We're trying to get the latest 10 notifications for a follower from the database. There are a few joins we do to ensure we get the correct set of notifications for the follower. If the person they follow (their leader) added a new post, the follower should only get the notification for posts that were added after they started following the leader (no sense in showing them their leader's older posts as new notifications). The other join is to make sure we get the notification's read_at
time,so the follower knows if it was already read or not. Here is the query, but it takes ~9 secs which is too slow. It should ideally only take a few ms, specially with the indexes:
Query:
SELECT nf.id, nf.uuid, nf.leader_id, nf.data, nf.created_at, nfr.read_at
FROM notification_followers nf
LEFT JOIN user_follows uf ON uf.leader_id = nf.leader_id AND uf.follower_id = 14 AND uf.follow_status = 'follow'
LEFT JOIN notification_followers_read nfr ON nf.id = nfr.notification_followers_id AND nfr.follower_id = 14
WHERE (nf.created_at > uf.created_at)
ORDER BY nf.id DESC
LIMIT 10
Indexes:
ALTER TABLE `notification_followers` ADD INDEX `nf_lid_ca_id_idx` (`leader_id`,`created_at`,`id`);
ALTER TABLE `user_follows` ADD KEY`uf_fid_lid_fs_ca_idx` (`follower_id`,`leader_id`,`follow_status`,`created_at`)
ALTER TABLE `notification_followers_read` ADD INDEX `nfr_fid_nfid_ra_idx` (`follower_id`,`notification_followers_id`,`read_at`);
Explain:
Correct Results (take ~9 secs):
SQL DUMP:
SQL DUMP TO REPRODUCE LOCALLY just create speed_test
database locally and import file to see the slow query issue live with all the table data (~100K rows).
How can we optimize the above to get the correct results within a few ms?
For this query:
SELECT nf.id, nf.uuid, nf.leader_id, nf.data, nf.created_at, nfr.read_at
FROM notification_followers nf JOIN
user_follows uf
ON uf.leader_id = nf.leader_id AND uf.follower_id = 14 AND
uf.follow_status = 'follow' LEFT JOIN
notification_followers_read nfr
ON nf.id = nfr.notification_followers_id AND nfr.follower_id = 14
WHERE nf.created_at > uf.created_at
ORDER BY nf.id DESC
LIMIT 10;
I would recommend indexes on user_follower(leader_id, follower_id, follow_status, created_at)
and notification_followers_read(notification_followers_id, follower_id, read_at)
. The order of the columns in the indexes matters.

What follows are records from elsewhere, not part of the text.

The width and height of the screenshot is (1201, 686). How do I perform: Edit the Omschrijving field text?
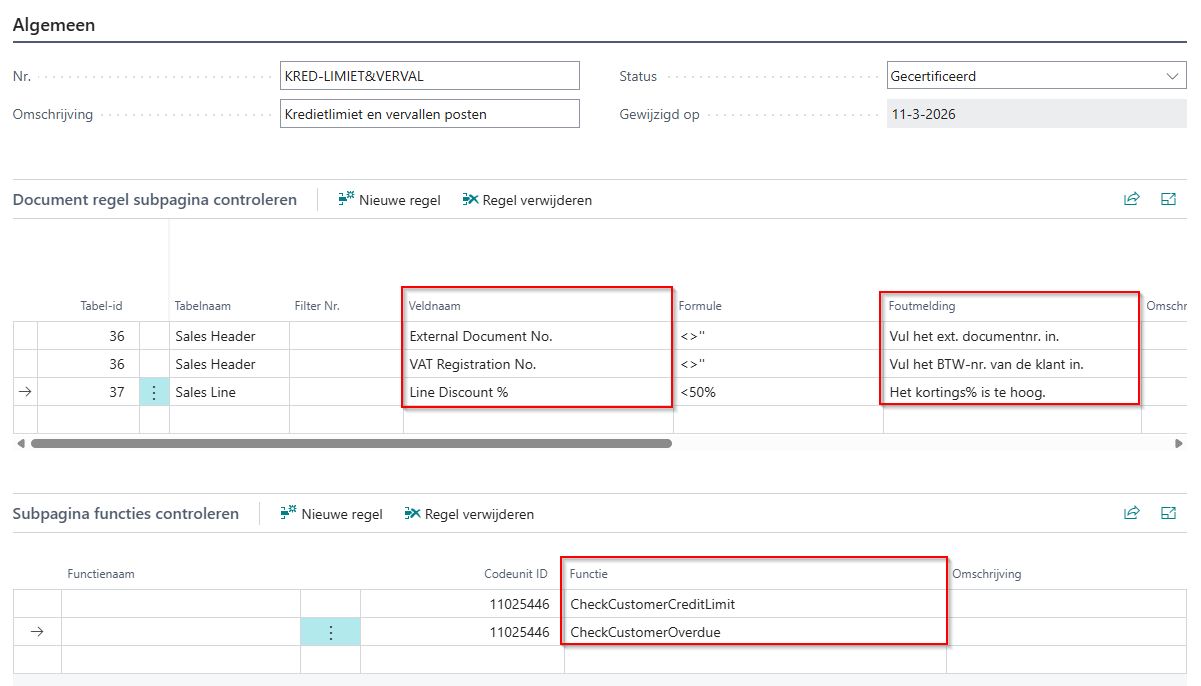pyautogui.click(x=430, y=114)
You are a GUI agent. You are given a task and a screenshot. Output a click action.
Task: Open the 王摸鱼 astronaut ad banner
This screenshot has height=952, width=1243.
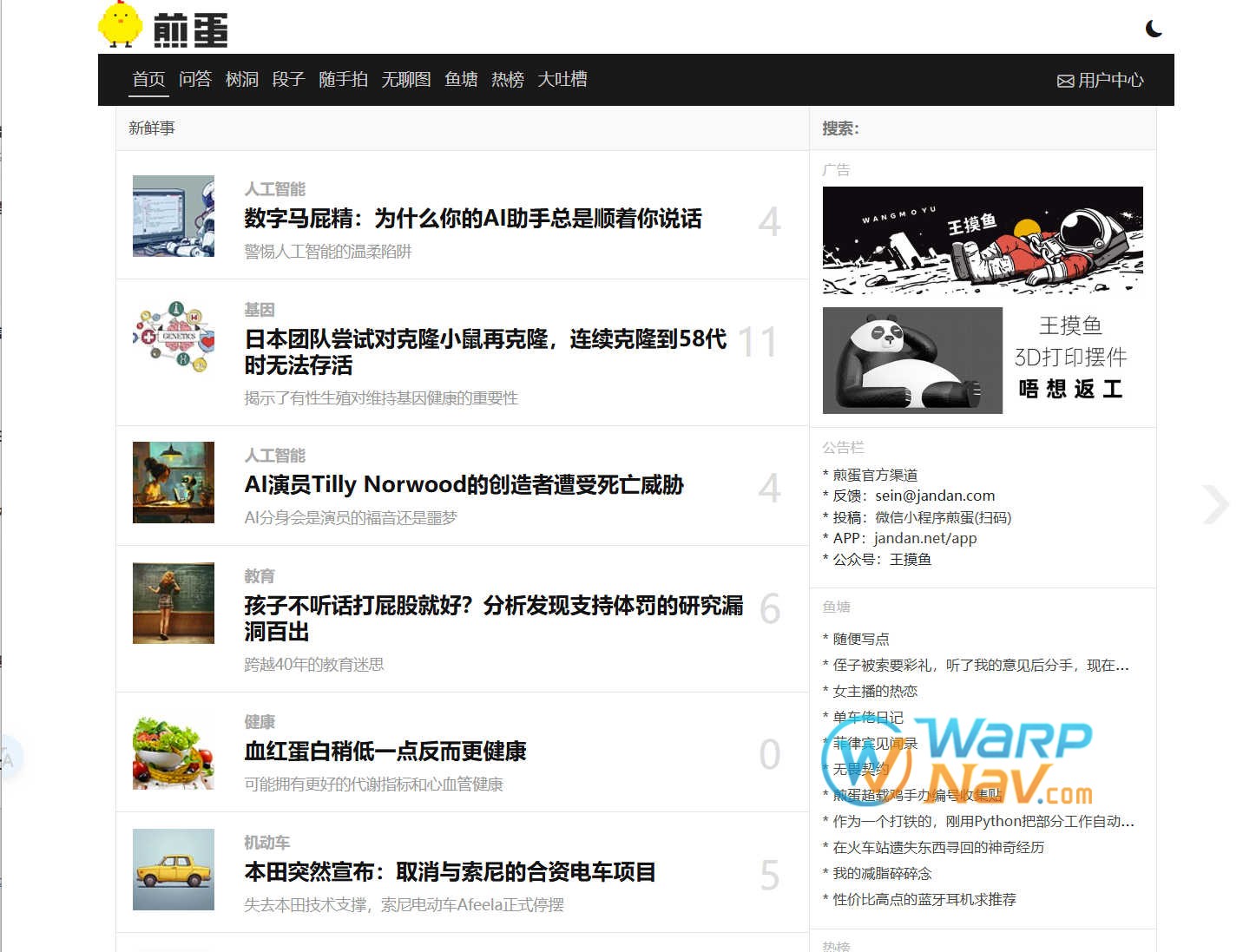pos(982,240)
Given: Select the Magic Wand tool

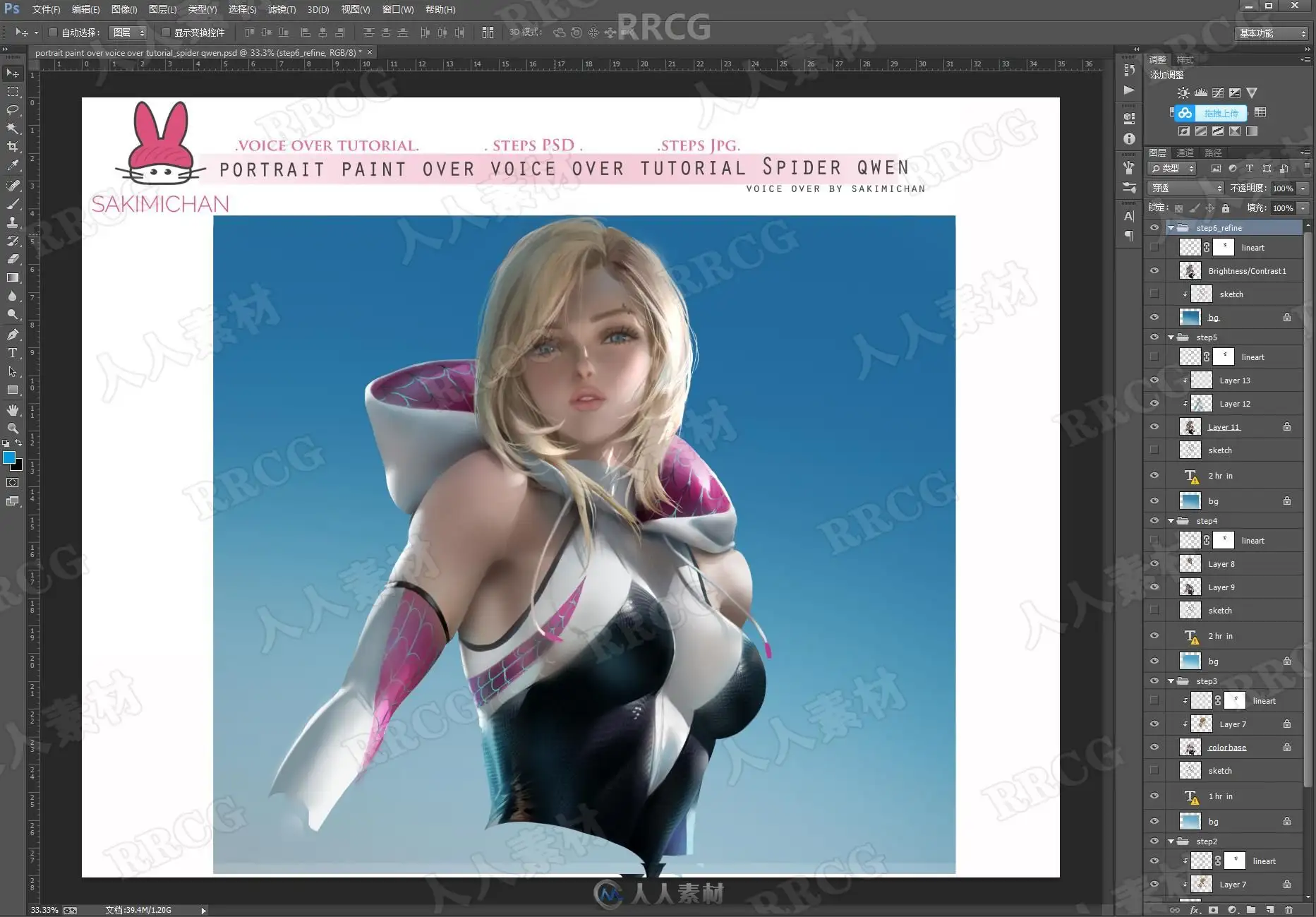Looking at the screenshot, I should click(x=13, y=128).
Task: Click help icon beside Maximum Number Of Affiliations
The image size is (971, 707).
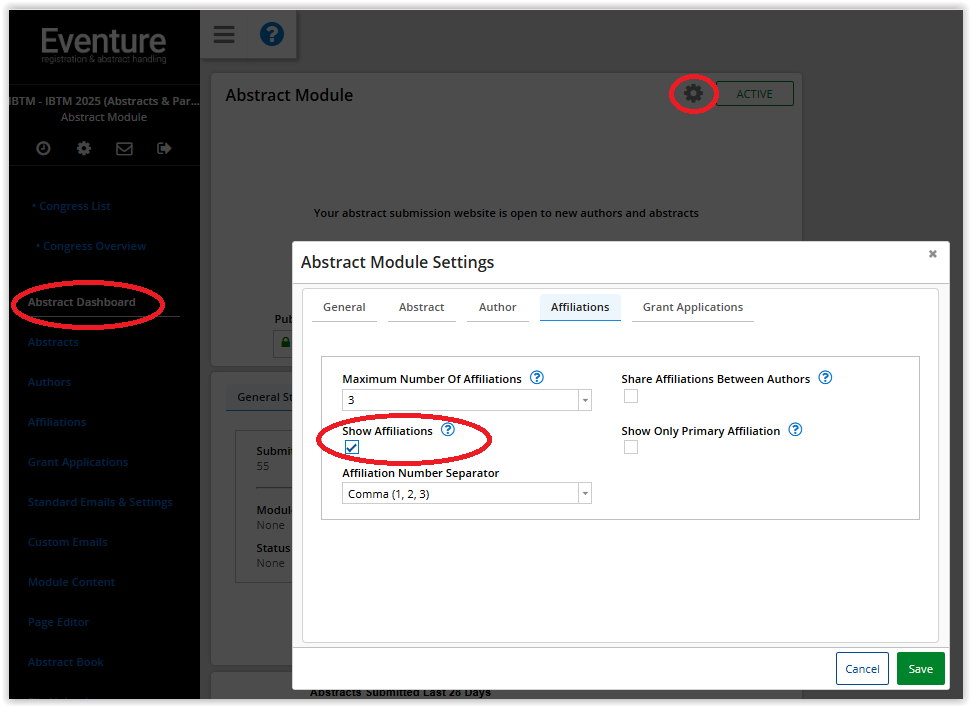Action: tap(537, 378)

Notice that I changed the first JOIN
to an inner join, because the WHERE
clause turns it into one anyway.
Hmmm, let's try rewriting the query:
SELECT nf.id, nf.uuid, nf.leader_id, nf.data, nf.created_at,
(SELECT nfr.read_at
FROM notification_followers_read nfr
WHERE nf.id = nfr.notification_followers_id AND nfr.follower_id = 14
) nfr
FROM (SELECT nf.*
FROM notification_followers nf
WHERE EXISTS (SELECT 1
FROM user_follows uf
WHERE uf.leader_id = nf.leader_id AND uf.follower_id = 14 AND
uf.follow_status = 'follow' AND nf.created_at > uf.created_at
)
ORDER BY nf.id DESC
LIMIT 10
) nf;
For this, you want to be sure you have an index on notification_followers(id)
as well.
Depending on your data, the inner subquery might be faster with this approach:
FROM (SELECT nf.*
FROM user_follows uf JOIN
notification_followers nf
ON uf.leader_id = nf.leader_id AND nf.created_at > uf.created_at
WHERE uf.follower_id = 14 AND uf.follow_status = 'follow'
ORDER BY nf.id DESC
LIMIT 10
) nf
For this, the indexes are user_follows(follower_id, follow_status, leader_id, created_at)
and notification_followers(leader_id, created_at, id)
. This might be faster.